Extracted material section start

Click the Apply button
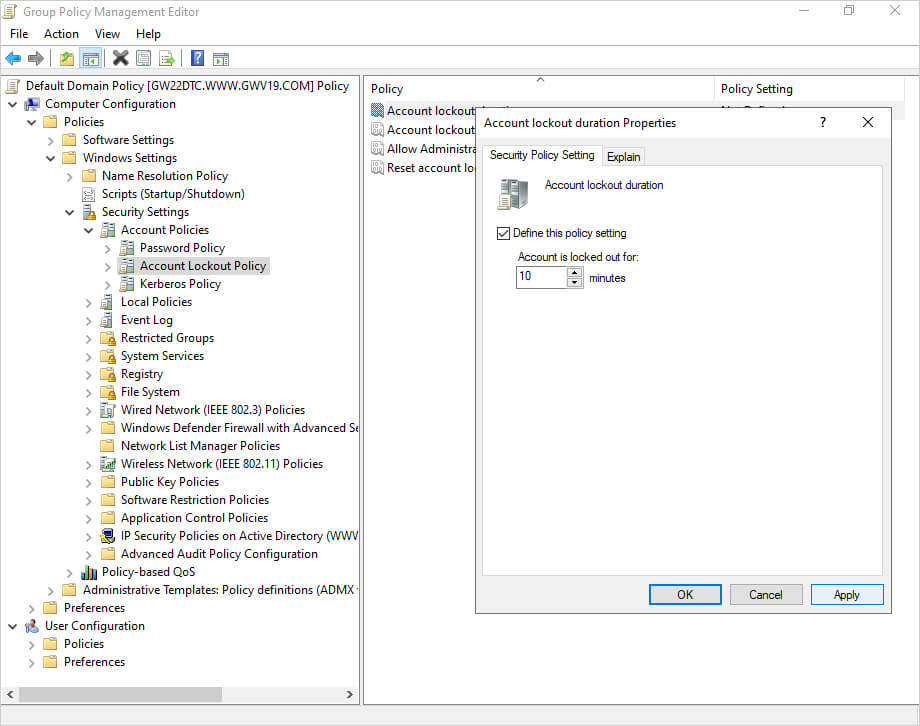 click(x=846, y=595)
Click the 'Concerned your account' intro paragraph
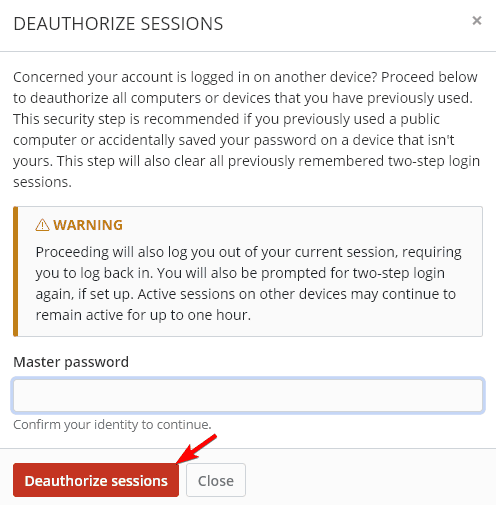The height and width of the screenshot is (505, 496). 247,129
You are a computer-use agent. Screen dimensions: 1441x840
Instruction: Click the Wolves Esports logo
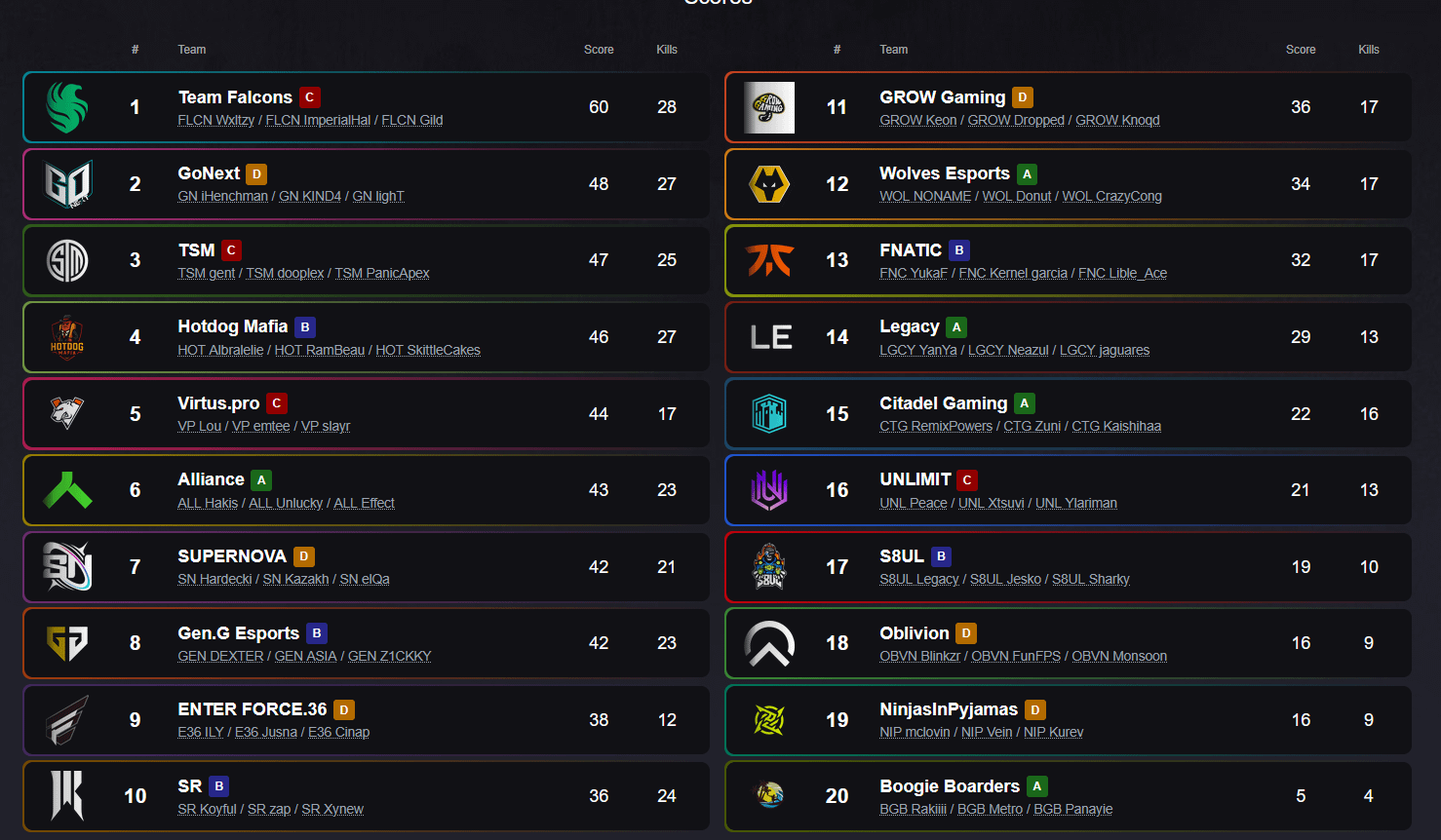click(769, 184)
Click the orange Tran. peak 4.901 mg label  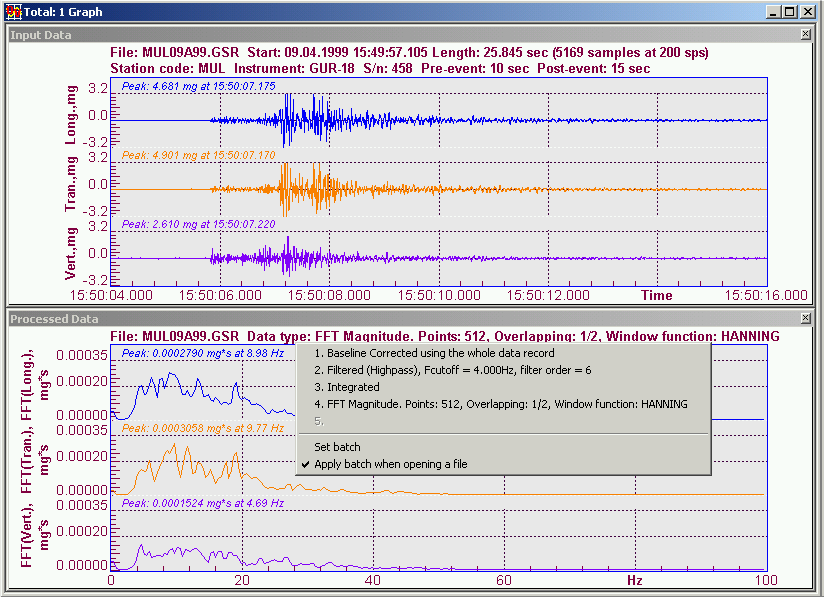tap(198, 156)
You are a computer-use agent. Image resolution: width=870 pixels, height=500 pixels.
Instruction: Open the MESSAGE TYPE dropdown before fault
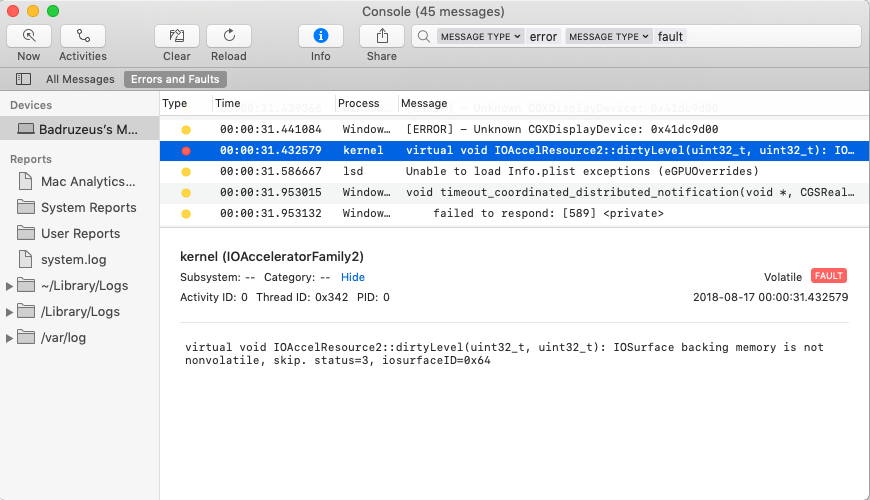click(608, 37)
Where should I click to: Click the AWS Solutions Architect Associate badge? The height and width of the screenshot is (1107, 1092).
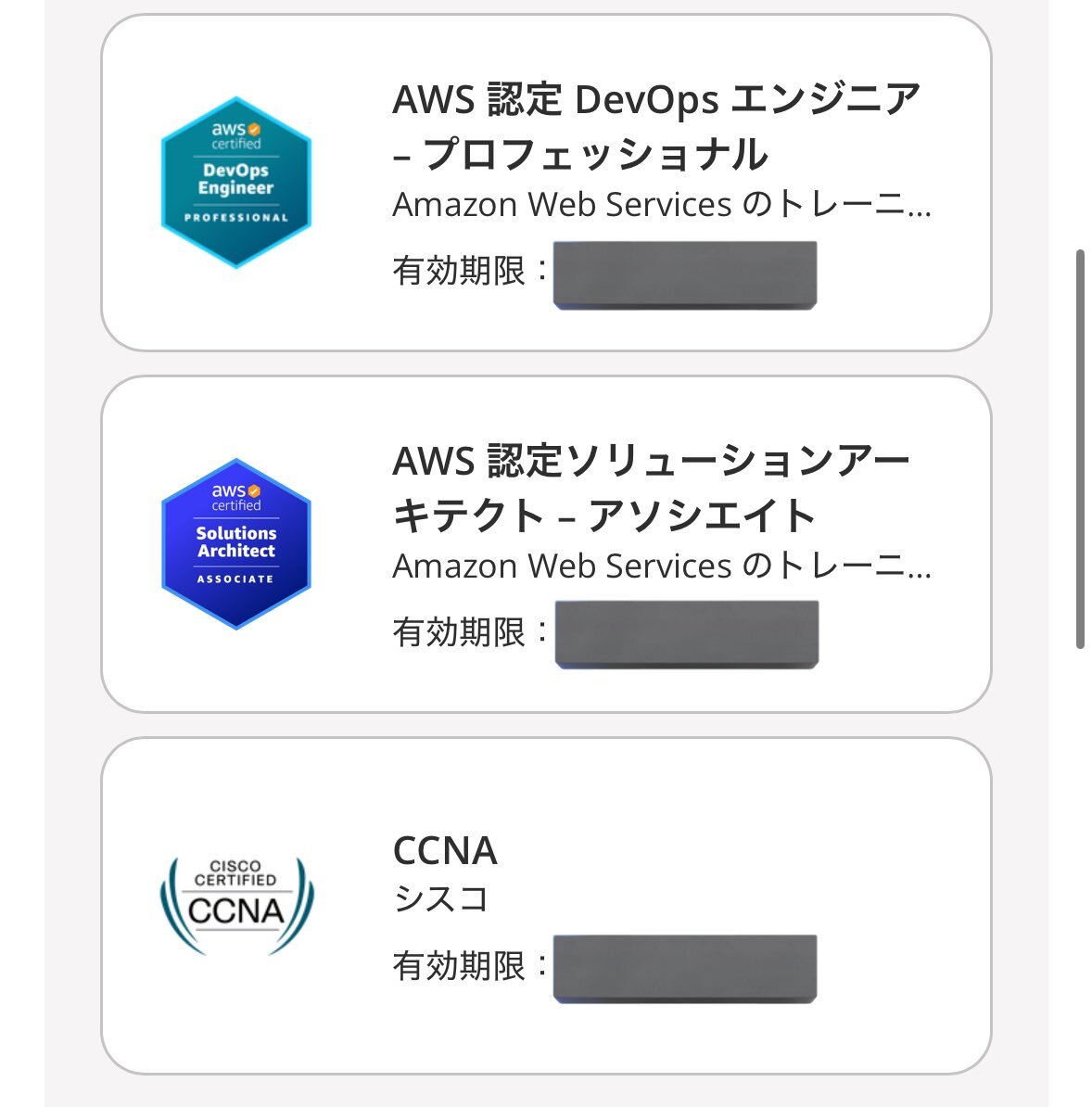pos(236,544)
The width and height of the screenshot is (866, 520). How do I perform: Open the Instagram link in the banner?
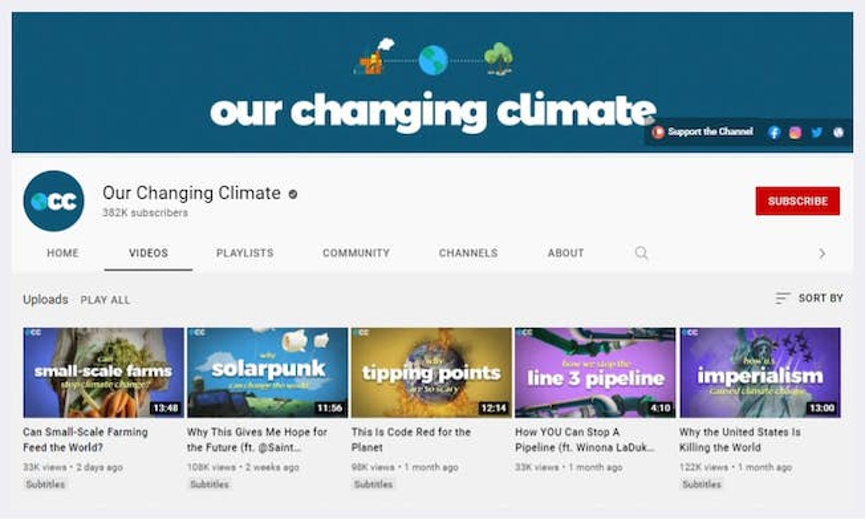click(x=795, y=132)
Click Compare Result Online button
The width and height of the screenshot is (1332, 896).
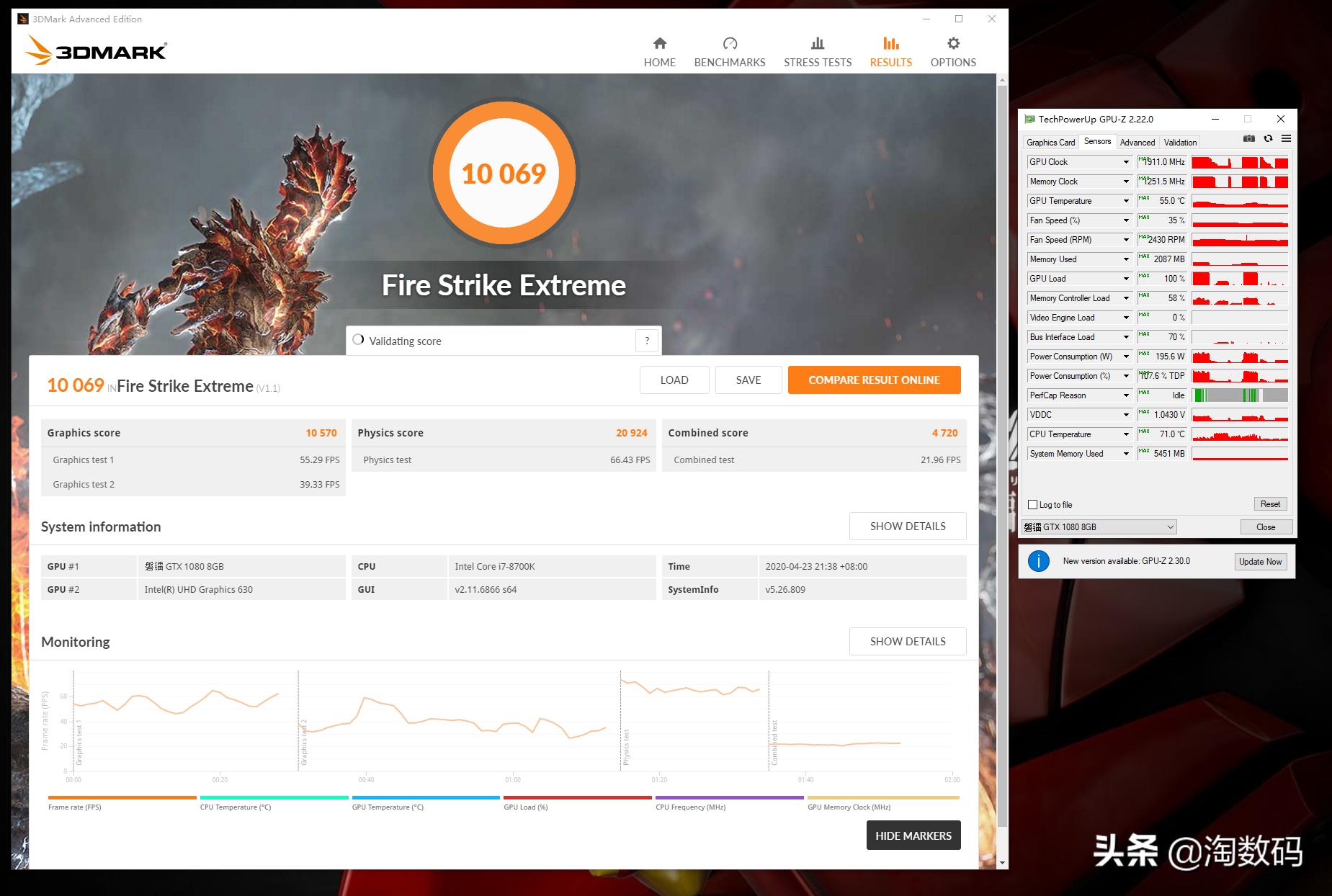pos(874,380)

Extracted material section end

• About this task:
Whenever a line includes the word "computer", pull it out of the entries.

• Task answer:
You are a computer-use agent. Screen dimensions: 1441x840
You are a computer-use agent. Image resolution: width=870 pixels, height=500 pixels.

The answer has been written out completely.